### YOUR GOAL
Write out the following listing in full, exactly as it reads.
BEGIN
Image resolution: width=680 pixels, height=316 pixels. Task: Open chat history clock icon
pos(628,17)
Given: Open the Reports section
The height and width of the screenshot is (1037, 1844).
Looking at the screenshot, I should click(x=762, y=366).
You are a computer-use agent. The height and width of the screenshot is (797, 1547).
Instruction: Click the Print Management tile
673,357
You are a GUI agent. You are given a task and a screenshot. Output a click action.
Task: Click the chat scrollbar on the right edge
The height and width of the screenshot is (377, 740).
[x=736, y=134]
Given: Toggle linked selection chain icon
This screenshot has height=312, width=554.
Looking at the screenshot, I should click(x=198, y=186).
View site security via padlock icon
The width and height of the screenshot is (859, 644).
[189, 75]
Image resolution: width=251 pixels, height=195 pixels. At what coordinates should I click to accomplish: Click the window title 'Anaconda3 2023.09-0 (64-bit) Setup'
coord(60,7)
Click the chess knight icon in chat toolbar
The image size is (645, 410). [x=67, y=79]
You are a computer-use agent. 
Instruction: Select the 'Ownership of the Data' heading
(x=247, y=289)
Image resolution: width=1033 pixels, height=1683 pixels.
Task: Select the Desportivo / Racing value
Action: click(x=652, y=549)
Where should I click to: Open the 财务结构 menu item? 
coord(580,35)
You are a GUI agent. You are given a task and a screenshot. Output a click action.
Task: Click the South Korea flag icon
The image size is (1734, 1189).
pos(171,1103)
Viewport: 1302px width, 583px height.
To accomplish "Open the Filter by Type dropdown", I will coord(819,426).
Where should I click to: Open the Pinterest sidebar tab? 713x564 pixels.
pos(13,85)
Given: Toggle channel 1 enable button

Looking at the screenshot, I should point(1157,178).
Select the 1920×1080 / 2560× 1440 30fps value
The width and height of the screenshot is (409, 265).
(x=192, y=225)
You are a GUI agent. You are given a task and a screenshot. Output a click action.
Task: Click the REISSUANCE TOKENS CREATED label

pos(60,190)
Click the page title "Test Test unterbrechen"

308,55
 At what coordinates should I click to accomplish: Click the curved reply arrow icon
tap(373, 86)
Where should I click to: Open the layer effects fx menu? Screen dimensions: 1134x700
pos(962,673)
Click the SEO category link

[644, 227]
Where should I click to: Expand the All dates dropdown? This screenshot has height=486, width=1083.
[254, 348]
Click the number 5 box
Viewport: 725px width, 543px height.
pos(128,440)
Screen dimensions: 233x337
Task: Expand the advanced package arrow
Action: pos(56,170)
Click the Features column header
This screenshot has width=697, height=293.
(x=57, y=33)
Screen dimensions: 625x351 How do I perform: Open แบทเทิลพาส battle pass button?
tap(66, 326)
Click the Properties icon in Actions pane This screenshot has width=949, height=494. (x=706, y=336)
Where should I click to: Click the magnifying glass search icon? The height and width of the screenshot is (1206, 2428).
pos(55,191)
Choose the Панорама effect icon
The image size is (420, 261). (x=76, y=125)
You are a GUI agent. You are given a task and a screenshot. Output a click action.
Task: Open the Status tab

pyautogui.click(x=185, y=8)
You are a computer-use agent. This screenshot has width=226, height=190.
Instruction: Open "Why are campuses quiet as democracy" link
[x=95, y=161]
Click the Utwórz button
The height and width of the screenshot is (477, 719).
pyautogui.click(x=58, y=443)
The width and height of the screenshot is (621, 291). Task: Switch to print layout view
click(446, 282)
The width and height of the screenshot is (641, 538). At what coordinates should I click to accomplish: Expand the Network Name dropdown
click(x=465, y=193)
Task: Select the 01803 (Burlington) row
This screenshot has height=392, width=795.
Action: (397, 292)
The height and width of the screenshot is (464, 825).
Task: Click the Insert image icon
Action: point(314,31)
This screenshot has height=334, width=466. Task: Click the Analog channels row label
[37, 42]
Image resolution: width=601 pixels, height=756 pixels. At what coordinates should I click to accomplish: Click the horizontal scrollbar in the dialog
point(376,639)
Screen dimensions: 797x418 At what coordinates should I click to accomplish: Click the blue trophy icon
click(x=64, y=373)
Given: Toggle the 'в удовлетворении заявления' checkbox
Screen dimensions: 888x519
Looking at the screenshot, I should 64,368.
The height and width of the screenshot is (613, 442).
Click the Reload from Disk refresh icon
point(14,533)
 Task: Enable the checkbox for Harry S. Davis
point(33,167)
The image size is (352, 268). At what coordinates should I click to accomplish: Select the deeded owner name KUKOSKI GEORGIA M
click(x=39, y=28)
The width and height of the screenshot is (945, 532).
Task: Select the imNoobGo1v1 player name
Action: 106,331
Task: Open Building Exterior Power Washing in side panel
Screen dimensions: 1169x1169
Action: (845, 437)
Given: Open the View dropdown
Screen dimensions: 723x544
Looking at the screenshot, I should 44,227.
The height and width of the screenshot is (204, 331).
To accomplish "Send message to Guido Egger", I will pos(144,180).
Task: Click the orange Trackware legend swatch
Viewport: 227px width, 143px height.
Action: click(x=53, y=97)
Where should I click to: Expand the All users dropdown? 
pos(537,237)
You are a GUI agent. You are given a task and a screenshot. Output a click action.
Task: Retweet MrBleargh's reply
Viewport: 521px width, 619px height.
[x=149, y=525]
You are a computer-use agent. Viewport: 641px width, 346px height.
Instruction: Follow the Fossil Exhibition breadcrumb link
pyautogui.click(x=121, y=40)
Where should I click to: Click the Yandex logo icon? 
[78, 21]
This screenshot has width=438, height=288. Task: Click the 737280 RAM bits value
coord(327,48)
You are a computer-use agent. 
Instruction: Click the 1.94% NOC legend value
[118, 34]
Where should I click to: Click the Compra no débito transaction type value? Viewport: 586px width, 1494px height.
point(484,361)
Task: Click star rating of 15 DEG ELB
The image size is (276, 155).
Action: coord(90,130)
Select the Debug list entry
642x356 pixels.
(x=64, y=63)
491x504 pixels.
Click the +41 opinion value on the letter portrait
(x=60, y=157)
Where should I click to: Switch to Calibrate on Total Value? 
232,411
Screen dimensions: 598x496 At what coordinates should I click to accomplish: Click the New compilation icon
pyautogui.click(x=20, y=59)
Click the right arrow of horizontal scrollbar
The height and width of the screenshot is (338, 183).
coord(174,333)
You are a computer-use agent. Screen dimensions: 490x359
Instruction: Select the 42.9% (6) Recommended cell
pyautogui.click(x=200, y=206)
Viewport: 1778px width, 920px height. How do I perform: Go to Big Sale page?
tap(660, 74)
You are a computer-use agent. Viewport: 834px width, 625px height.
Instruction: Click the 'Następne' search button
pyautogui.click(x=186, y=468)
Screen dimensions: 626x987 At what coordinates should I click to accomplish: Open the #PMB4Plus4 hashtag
END
### COMPLETED TASK
Image resolution: width=680 pixels, height=316 pixels. Task: Open chat history clock icon
pos(628,17)
Given: Open the Reports section
The height and width of the screenshot is (1037, 1844).
Looking at the screenshot, I should click(x=762, y=366).
You are a computer-use agent. The height and width of the screenshot is (797, 1547).
Instruction: Click the Print Management tile
673,357
You are a GUI agent. You are given a task and a screenshot. Output a click action.
Task: Click the chat scrollbar on the right edge
The height and width of the screenshot is (377, 740).
[x=736, y=134]
Given: Toggle linked selection chain icon
This screenshot has height=312, width=554.
Looking at the screenshot, I should click(x=198, y=186).
View site security via padlock icon
The width and height of the screenshot is (859, 644).
[189, 75]
Image resolution: width=251 pixels, height=195 pixels. At what coordinates should I click to accomplish: Click the window title 'Anaconda3 2023.09-0 (64-bit) Setup'
coord(60,7)
Click the chess knight icon in chat toolbar
The image size is (645, 410). [x=67, y=79]
You are a computer-use agent. 
Instruction: Select the 'Ownership of the Data' heading
(x=247, y=289)
Image resolution: width=1033 pixels, height=1683 pixels.
Task: Select the Desportivo / Racing value
Action: click(x=652, y=549)
Where should I click to: Open the 财务结构 menu item? 
coord(580,35)
You are a GUI agent. You are given a task and a screenshot. Output a click action.
Task: Click the South Korea flag icon
The image size is (1734, 1189).
pos(171,1103)
Viewport: 1302px width, 583px height.
To accomplish "Open the Filter by Type dropdown", I will coord(819,426).
Where should I click to: Open the Pinterest sidebar tab? 713x564 pixels.
pos(13,85)
Given: Toggle channel 1 enable button

Looking at the screenshot, I should point(1157,178).
Select the 1920×1080 / 2560× 1440 30fps value
The width and height of the screenshot is (409, 265).
(x=192, y=225)
You are a GUI agent. You are given a task and a screenshot. Output a click action.
Task: Click the REISSUANCE TOKENS CREATED label

pos(60,190)
Click the page title "Test Test unterbrechen"

308,55
 At what coordinates should I click to accomplish: Click the curved reply arrow icon
tap(373, 86)
Where should I click to: Open the layer effects fx menu? Screen dimensions: 1134x700
pos(962,673)
Click the SEO category link

[644, 227]
Where should I click to: Expand the All dates dropdown? This screenshot has height=486, width=1083.
[254, 348]
Click the number 5 box
Viewport: 725px width, 543px height.
pos(128,440)
Screen dimensions: 233x337
Task: Expand the advanced package arrow
Action: pos(56,170)
Click the Features column header
This screenshot has width=697, height=293.
(x=57, y=33)
Screen dimensions: 625x351 How do I perform: Open แบทเทิลพาส battle pass button?
tap(66, 326)
Click the Properties icon in Actions pane This screenshot has width=949, height=494. (x=706, y=336)
Where should I click to: Click the magnifying glass search icon? The height and width of the screenshot is (1206, 2428).
pos(55,191)
Choose the Панорама effect icon
The image size is (420, 261). (x=76, y=125)
You are a GUI agent. You are given a task and a screenshot. Output a click action.
Task: Open the Status tab

pyautogui.click(x=185, y=8)
You are a computer-use agent. This screenshot has width=226, height=190.
Instruction: Open "Why are campuses quiet as democracy" link
[x=95, y=161]
Click the Utwórz button
The height and width of the screenshot is (477, 719).
pyautogui.click(x=58, y=443)
The width and height of the screenshot is (621, 291). Task: Switch to print layout view
click(446, 282)
The width and height of the screenshot is (641, 538). At what coordinates should I click to accomplish: Expand the Network Name dropdown
click(x=465, y=193)
Task: Select the 01803 (Burlington) row
This screenshot has height=392, width=795.
Action: (397, 292)
The height and width of the screenshot is (464, 825).
Task: Click the Insert image icon
Action: point(314,31)
This screenshot has height=334, width=466. Task: Click the Analog channels row label
[37, 42]
Image resolution: width=601 pixels, height=756 pixels. At what coordinates should I click to accomplish: Click the horizontal scrollbar in the dialog
point(376,639)
Screen dimensions: 797x418 At what coordinates should I click to accomplish: Click the blue trophy icon
click(x=64, y=373)
Given: Toggle the 'в удовлетворении заявления' checkbox
Screen dimensions: 888x519
Looking at the screenshot, I should 64,368.
The height and width of the screenshot is (613, 442).
Click the Reload from Disk refresh icon
point(14,533)
 Task: Enable the checkbox for Harry S. Davis
point(33,167)
The image size is (352, 268). At what coordinates should I click to accomplish: Select the deeded owner name KUKOSKI GEORGIA M
click(x=39, y=28)
The width and height of the screenshot is (945, 532).
Task: Select the imNoobGo1v1 player name
Action: 106,331
Task: Open Building Exterior Power Washing in side panel
Screen dimensions: 1169x1169
Action: (845, 437)
Given: Open the View dropdown
Screen dimensions: 723x544
Looking at the screenshot, I should 44,227.
The height and width of the screenshot is (204, 331).
To accomplish "Send message to Guido Egger", I will pos(144,180).
Task: Click the orange Trackware legend swatch
Viewport: 227px width, 143px height.
Action: click(x=53, y=97)
Where should I click to: Expand the All users dropdown? 
pos(537,237)
You are a GUI agent. You are given a task and a screenshot. Output a click action.
Task: Retweet MrBleargh's reply
Viewport: 521px width, 619px height.
[x=149, y=525]
You are a computer-use agent. Viewport: 641px width, 346px height.
Instruction: Follow the Fossil Exhibition breadcrumb link
pyautogui.click(x=121, y=40)
Where should I click to: Click the Yandex logo icon? 
[78, 21]
This screenshot has width=438, height=288. Task: Click the 737280 RAM bits value
coord(327,48)
You are a computer-use agent. 
Instruction: Click the 1.94% NOC legend value
[118, 34]
Where should I click to: Click the Compra no débito transaction type value? Viewport: 586px width, 1494px height.
point(484,361)
Task: Click star rating of 15 DEG ELB
The image size is (276, 155).
Action: coord(90,130)
Select the Debug list entry
642x356 pixels.
(x=64, y=63)
491x504 pixels.
Click the +41 opinion value on the letter portrait
(x=60, y=157)
Where should I click to: Switch to Calibrate on Total Value? 
232,411
Screen dimensions: 598x496 At what coordinates should I click to accomplish: Click the New compilation icon
pyautogui.click(x=20, y=59)
Click the right arrow of horizontal scrollbar
The height and width of the screenshot is (338, 183).
coord(174,333)
You are a computer-use agent. Screen dimensions: 490x359
Instruction: Select the 42.9% (6) Recommended cell
pyautogui.click(x=200, y=206)
Viewport: 1778px width, 920px height. How do I perform: Go to Big Sale page?
tap(660, 74)
You are a computer-use agent. Viewport: 834px width, 625px height.
Instruction: Click the 'Następne' search button
pyautogui.click(x=186, y=468)
Screen dimensions: 626x987 At what coordinates should I click to accomplish: Open the #PMB4Plus4 hashtag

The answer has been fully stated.